A crise (e as possibilidades) do jornalismo em tempos digitais

por | Jornalismo

A cada ano, o Digital News Report (DNR), publicado pelo Reuters Institute for the Study of Journalism, traz um abrangente raio-X do consumo de notícias no mundo. A edição de 2025, lançada na última semana, ouviu 97 mil pessoas em 48 países, incluindo o Brasil, e torna clara uma transição radical: o jornalismo tradicional cede cada vez mais espaço para criadores de conteúdo, influenciadores e plataformas digitais – fenômeno que preocupa quem ainda aposta no papel cívico da imprensa.

O sumário executivo, assinado por Nic Newman, reforça que o jornalismo convencional está perdendo relevância justamente num momento em que o mundo mais precisa de informação confiável. Diante de conflitos, crises climáticas e instabilidade política, é a desinformação – muitas vezes embalada em vídeos curtos e memes – que se espalha com mais rapidez. Plataformas como o TikTok ganham protagonismo no consumo de notícias, para além do público mais jovem, e a inteligência artificial surge como uma ferramenta que pode tanto agilizar o jornalismo quanto minar sua credibilidade.

Do Brasil, os dados confirmam tendências globais: o consumo de notícias via redes sociais segue alto (54%), os jornais impressos e a TV seguem em queda, e o interesse por podcasts se consolida. A confiança no jornalismo por aqui está em 42% – acima da média global, mas em queda quando comparada aos índices de uma década atrás.

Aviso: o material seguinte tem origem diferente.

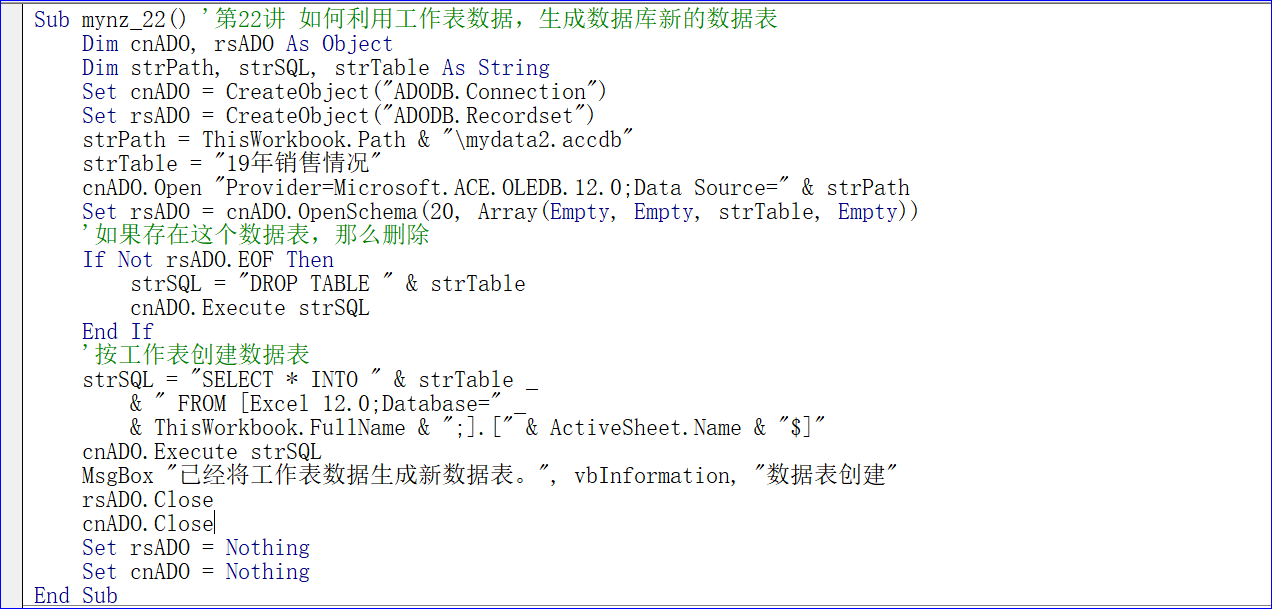
Task: Click the Dim strPath, strSQL, strTable line
Action: [x=316, y=68]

Dois olhares sobre o DNR 2025

Dois olhares brasileiros sobre o DNR merecem destaque. O primeiro é do time da newsletter Farol Jornalismo, que acompanha o DNR desde 2014. Em uma leitura crítica e sensível ao contexto brasileiro, os jornalistas destacam a consolidação de um ecossistema midiático alternativo, movido por personalidades, com forte apelo entre jovens e homens brancos – e com enorme influência no debate público. Segundo eles, esse modelo ganhou força especialmente após a eleição de Donald Trump em 2016 e se solidificou com sua reeleição, criando um ambiente onde a imprensa tradicional é substituída por canais “parceiros” que evitam perguntas difíceis e, em muitos casos, espalham desinformação.

Para o Farol, o DNR 2025 evidencia que o jornalismo está “perdendo a relevância e ficando para trás”, principalmente nos EUA, onde as redes sociais ultrapassaram os sites de notícias como principal fonte de informação. No Brasil, embora o cenário não seja tão extremo, também há sinais de alerta: queda contínua no número de leitores de impressos, estagnação na disposição de pagar por notícias e consumo crescente via plataformas digitais, onde o controle editorial é quase nulo.

Apesar disso, o relatório traz pequenas luzes no fim do túnel. A confiança na imprensa se mantém estável globalmente (40%) e o jornalismo local é apontado como um terreno fértil para reconexão com o público. A inteligência artificial também pode ser uma aliada – desde que usada com transparência e sob supervisão humana, como mostram experimentos em países como a Argentina e a Índia.

Mesquita também aponta o enfraquecimento do papel social do jornalismo diante de um público cada vez mais atraído por influenciadores que entregam informação com afeto, identificação e linguagem nativa das plataformas digitais. “As mídias sociais não mataram o jornalismo. Só escancararam sua decadência”, escreve. Para ele, só haverá futuro para o jornalismo se ele reconstruir seu valor para as comunidades e adotar uma nova lógica de atuação, mais participativa, distribuída e centrada nas pessoas.

Reinvenção do propósito do jornalismo

O DNR 2025 deixa um recado claro: o jornalismo não está morto, mas agoniza em boa parte do mundo. Reerguê-lo exige mais do que modelos de negócio sustentáveis ou inovação tecnológica. Mas uma reinvenção de propósito. Como sugerem tanto Rodrigo Mesquita quanto os jornalistas do Farol Jornalismo, é preciso reaprender a ouvir, a dialogar e a servir comunidades que, hoje, estão sendo deixadas para trás.

Talvez o futuro do jornalismo esteja menos em grandes redações e mais nas pequenas conexões. Menos na audiência e mais na escuta. Menos no controle da narrativa e mais no compartilhamento do espaço público com quem, até agora, só foi espectador.